Auspichiamo quindi che decidiate di partecipare numerosi a questo spazio affinché possiamo unirci e portare avanti i nostri diritti!
Fino ad oggi siamo sempre stati numerosi ma difficilmente uniti e questo ha comportato confusione e dispersione nel portare avanti i nostri diritti.
Il risultato è che stiamo andando verso la cancellazione della professione dello Psicologo in Italia, distruggendo le speranze delle numerose nuove generazioni di Psicologi che vedono sempre più sfumare la possibilità di lavorare nel campo per cui hanno scelto di fare non pochi sacrifici.
Giovani Psicologi troppo spesso costretti ad adattarsi a lavorare in campi nei quali non sono professionalmente riconosciuti e purtroppo sottopagati o sfruttati.
Mai come oggi è arrivato il momento di farci sentire per difendere il diritto e l’orgoglio di essere Psicologi! Psicologi in protesta si propone come fucina delle idee, raccolta delle proposte, pianificazione per l’azione. Infatti non ci fermeremo alle sole parole, ma porteremo avanti proposte all’Ordine degli Psicologi e allo stesso Parlamento italiano!
Non è un’utopia, tutto questo è possibile se anche tu crederai nel cambiamento!

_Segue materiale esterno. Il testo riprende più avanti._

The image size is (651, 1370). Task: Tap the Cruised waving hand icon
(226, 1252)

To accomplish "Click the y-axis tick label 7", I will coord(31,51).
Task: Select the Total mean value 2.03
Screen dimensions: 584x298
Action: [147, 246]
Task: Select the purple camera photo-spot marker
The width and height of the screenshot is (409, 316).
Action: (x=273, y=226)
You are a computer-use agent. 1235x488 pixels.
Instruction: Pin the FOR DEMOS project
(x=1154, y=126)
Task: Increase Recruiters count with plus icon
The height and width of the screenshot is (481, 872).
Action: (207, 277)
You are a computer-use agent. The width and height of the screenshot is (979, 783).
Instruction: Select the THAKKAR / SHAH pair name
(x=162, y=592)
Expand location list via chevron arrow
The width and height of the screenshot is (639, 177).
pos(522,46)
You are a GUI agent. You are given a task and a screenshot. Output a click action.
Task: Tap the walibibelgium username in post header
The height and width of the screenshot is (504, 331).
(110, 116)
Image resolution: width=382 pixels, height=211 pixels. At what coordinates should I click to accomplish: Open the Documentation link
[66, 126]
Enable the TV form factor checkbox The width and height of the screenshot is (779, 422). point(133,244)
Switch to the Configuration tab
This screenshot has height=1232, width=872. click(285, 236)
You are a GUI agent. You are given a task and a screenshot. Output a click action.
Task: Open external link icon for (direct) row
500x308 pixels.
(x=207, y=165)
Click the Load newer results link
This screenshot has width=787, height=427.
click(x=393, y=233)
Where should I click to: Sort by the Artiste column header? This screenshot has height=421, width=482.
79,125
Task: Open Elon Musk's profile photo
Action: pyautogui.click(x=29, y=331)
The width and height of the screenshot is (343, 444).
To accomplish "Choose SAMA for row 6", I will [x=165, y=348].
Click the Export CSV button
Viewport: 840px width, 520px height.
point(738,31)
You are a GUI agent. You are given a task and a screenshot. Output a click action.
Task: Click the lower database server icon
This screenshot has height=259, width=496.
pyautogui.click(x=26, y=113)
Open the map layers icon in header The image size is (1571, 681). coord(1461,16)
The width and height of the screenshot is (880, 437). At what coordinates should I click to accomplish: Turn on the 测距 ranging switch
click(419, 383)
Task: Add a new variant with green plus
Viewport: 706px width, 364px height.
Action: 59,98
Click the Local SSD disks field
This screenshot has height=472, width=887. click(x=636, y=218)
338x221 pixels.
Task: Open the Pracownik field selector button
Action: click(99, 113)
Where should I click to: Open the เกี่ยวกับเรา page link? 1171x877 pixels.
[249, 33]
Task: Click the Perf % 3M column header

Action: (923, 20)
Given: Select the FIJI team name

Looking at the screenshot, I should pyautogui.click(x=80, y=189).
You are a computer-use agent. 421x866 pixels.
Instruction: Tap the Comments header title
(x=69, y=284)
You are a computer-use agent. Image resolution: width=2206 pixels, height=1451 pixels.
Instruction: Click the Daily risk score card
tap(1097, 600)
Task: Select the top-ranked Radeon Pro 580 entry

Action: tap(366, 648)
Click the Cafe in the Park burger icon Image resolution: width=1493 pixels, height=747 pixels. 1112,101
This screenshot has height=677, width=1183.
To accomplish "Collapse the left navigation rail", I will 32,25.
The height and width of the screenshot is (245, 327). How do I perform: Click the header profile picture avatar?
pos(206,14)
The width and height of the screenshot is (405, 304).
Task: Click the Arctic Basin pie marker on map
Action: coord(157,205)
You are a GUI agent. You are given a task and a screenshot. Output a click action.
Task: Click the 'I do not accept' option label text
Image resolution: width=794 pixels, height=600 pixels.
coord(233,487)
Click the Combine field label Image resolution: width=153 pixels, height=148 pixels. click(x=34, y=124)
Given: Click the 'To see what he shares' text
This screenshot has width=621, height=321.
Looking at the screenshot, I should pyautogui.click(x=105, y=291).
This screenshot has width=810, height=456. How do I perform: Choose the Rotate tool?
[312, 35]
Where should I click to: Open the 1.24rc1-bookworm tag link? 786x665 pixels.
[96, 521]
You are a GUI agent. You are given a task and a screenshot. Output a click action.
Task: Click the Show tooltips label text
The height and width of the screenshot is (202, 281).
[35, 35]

Sottoscrivi l’adesione a questo progetto nella ripartizione sulla destra e invia le tue proposte o le tue denunce all’indirizzo email:psicologinprotesta@live.it

Abbiamo ricevuto nuove, scioccanti notizie sulle ultime orribili trovate  dell’Ordine degli Psicologi del Lazio, che indisturbato continua a spendere i nostri soldi senza preoccuparsi di doverne rendere conto, ma anzi si dedica a sperperarli indegnamente. Vi informiamo quindi sugli ultimi indignanti abusi di potere, riportando di seguito l’articolo redatto da Nicola Piccinini, sul suo blog.

Segue articolo:

 

 

La logica feudale al governo dell’Ordine Psicologi Lazio

Pubblicato il 23/03/2011 da Nicola Piccinini

La logica feudale al governo dell'Ordine Psicologi Lazio

Lunedì 21 Marzo 2011. Seduta di Consiglio dell’Ordine Psicologi Lazio. Vi scrivo amareggiato e colmo di rabbia. E’ essere accaduto qualcosa di grave ed irrispettoso per noi consiglieri di minoranza, ma – soprattutto – per tutti noi psicologi iscritti a questo Ordine (non)governato da Cultura e Professione. La situazione mi evoca scene medioevali in cui il signorotto di turno decide dei destini del suo feudo senza dover rendere conto a nessuno. In questo caso si impegna oltre UN MILIONE DI EURO senza alcuna informazione a minoranza e iscritti. Ma procediamo con ordine…

La seduta di Consiglio è fissata per le 10,30 di mattina. La maggioranza Cultura e Professione si presenta abbondantemente dopo le 11. Ma oramai è divenuta una incorreggibile abitudine da diverse sedute a questa parte, con buona pace di chi – stupidi! – fa i salti mortali per arrivare sempre puntuale.

Il Presidente, la dott.ssa Marialori Zaccaria è assente. La maggioranza Cultura e Professione decide di stralciare l’importante punto 14 “Pianificazioni esigenze dell’Ente in merito ad acquisizione servizi e forniture”. Ma oramai è divenuta una incorreggibile abitudine da diverse sedute a questa parte: quando manca il capo non si può discutere di argomenti caldi, di questioni che movimentano cariche, poteri e danari. Con buona pace di chi – stupidi! – investe ore di lavoro a studiare materiali ed elaborare proposte da portare in Consiglio.

Le minoranze AltraPsicologia (di cui faccio parte) e SIPAP hanno aspramente criticato, per voce del Consigliere Luisa Barbato (SIPAP) tale curiosa nonché fastidiosa abitudine, ma ovviamente da quell’orecchio non ci si sente…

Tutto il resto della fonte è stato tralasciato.